(Data begins)
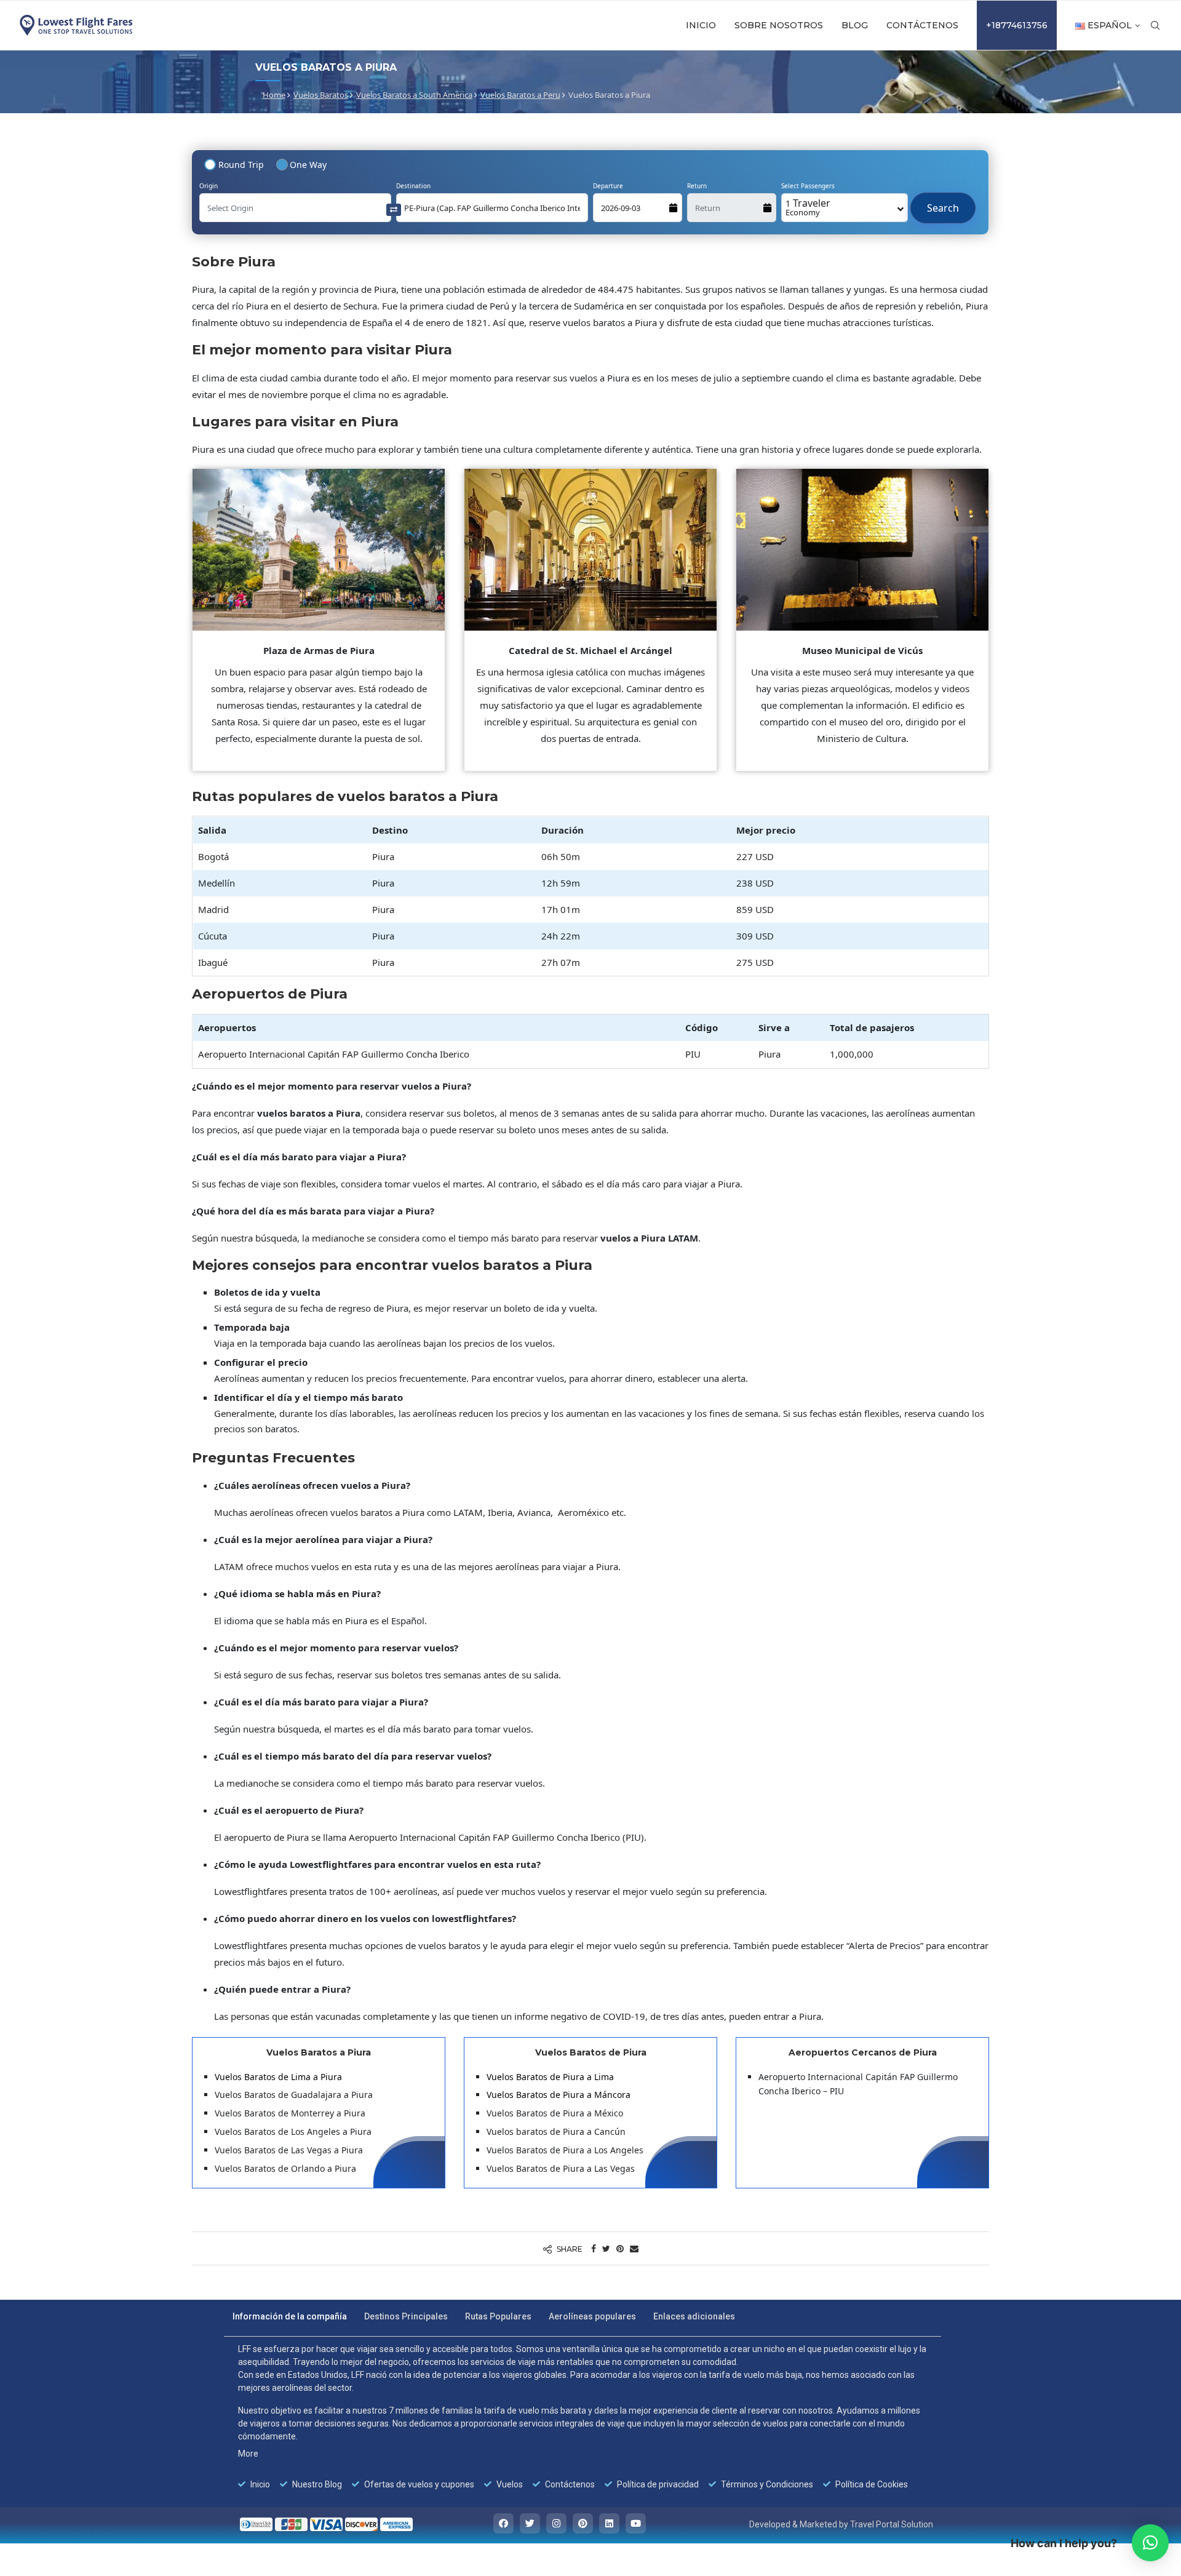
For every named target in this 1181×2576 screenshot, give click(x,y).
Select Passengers (808, 185)
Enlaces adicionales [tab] (694, 2316)
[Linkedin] (609, 2523)
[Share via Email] (634, 2248)
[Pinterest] (583, 2523)
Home (274, 94)
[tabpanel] (582, 2416)
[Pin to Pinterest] (620, 2248)
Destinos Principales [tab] (406, 2316)
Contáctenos (922, 25)
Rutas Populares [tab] (498, 2316)
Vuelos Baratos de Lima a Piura (278, 2077)
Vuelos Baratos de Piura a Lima (550, 2077)
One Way (308, 164)
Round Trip (241, 164)
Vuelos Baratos (320, 94)
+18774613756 (1017, 25)
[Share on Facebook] (593, 2248)
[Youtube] (636, 2523)
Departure (608, 185)
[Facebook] (503, 2523)
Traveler (807, 207)
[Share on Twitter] (606, 2248)
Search (943, 202)
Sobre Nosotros (778, 25)
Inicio (701, 25)
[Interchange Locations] (393, 209)
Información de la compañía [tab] (290, 2316)
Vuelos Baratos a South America (414, 94)
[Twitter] (530, 2523)
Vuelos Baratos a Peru (520, 94)
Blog (854, 25)
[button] (1150, 2542)
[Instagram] (556, 2523)
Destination (413, 185)
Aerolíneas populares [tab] (592, 2316)
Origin (208, 185)
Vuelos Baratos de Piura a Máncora (558, 2094)
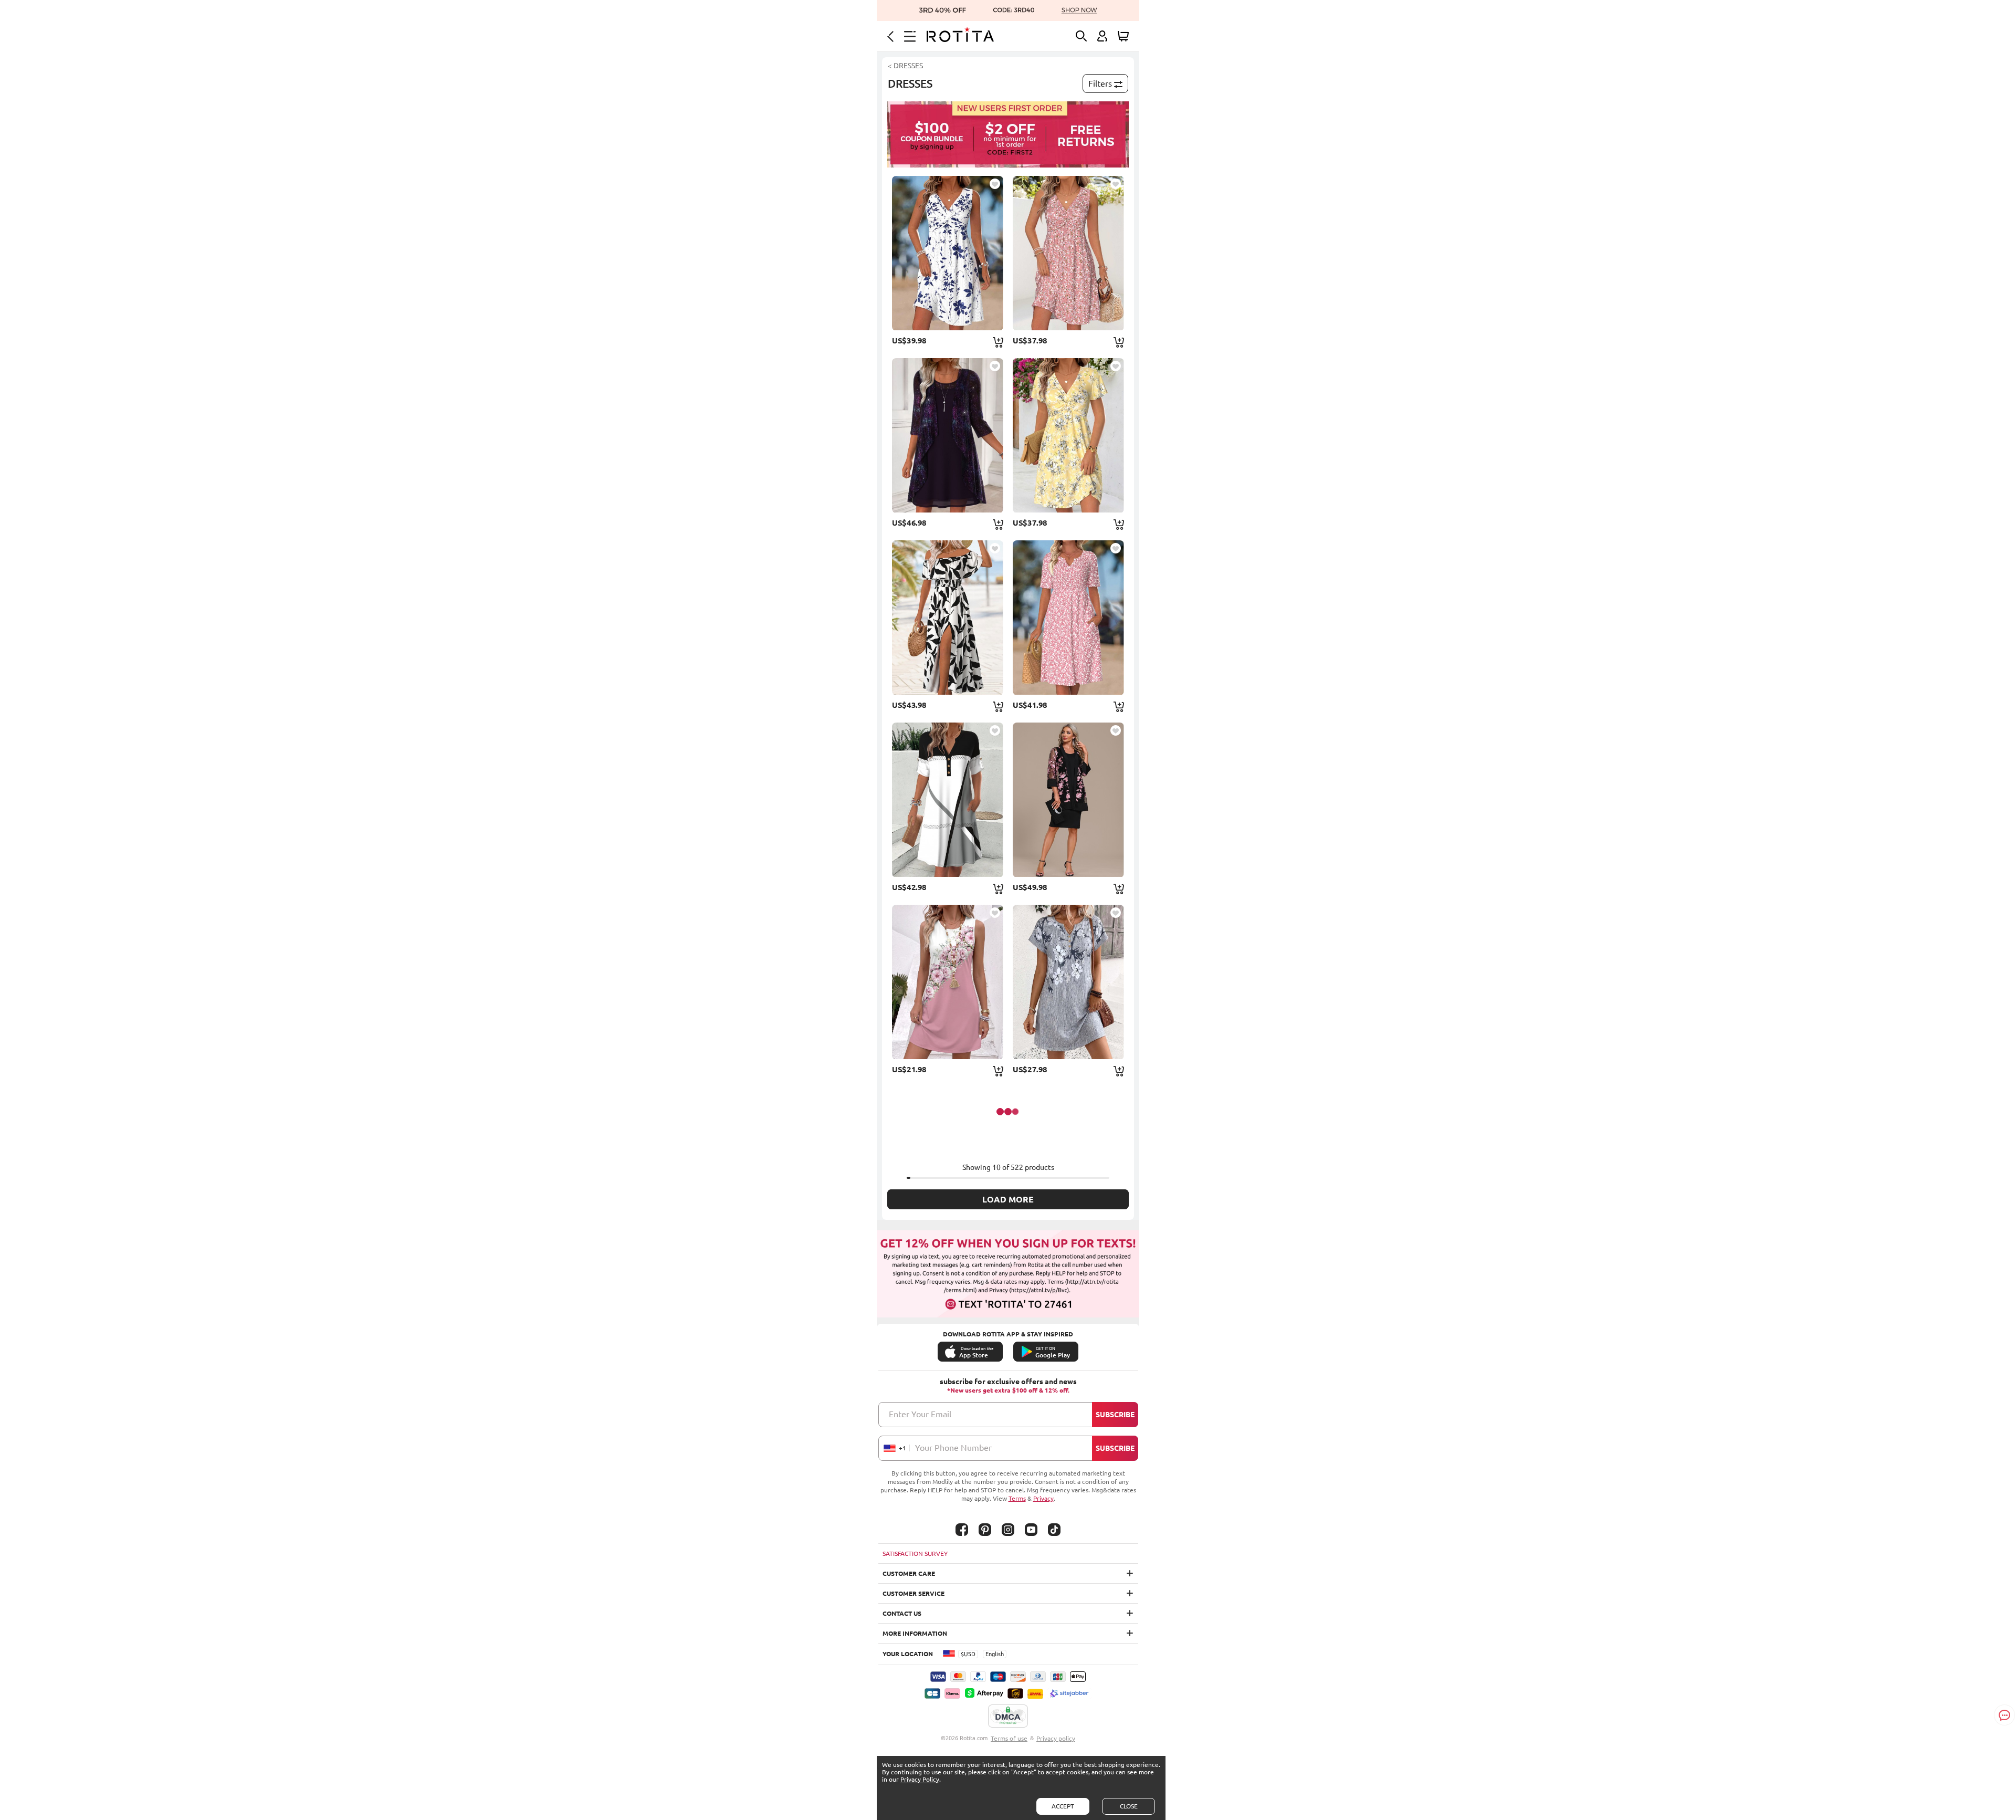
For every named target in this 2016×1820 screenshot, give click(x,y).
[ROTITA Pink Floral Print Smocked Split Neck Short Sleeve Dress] (1068, 617)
(Data ends)
Which lines of the records contain "named"? Show each of them.

For every named target in this 1181×2576 screenshot, give click(x,y).
For every named target in this 2016×1820 screenshot, give click(x,y).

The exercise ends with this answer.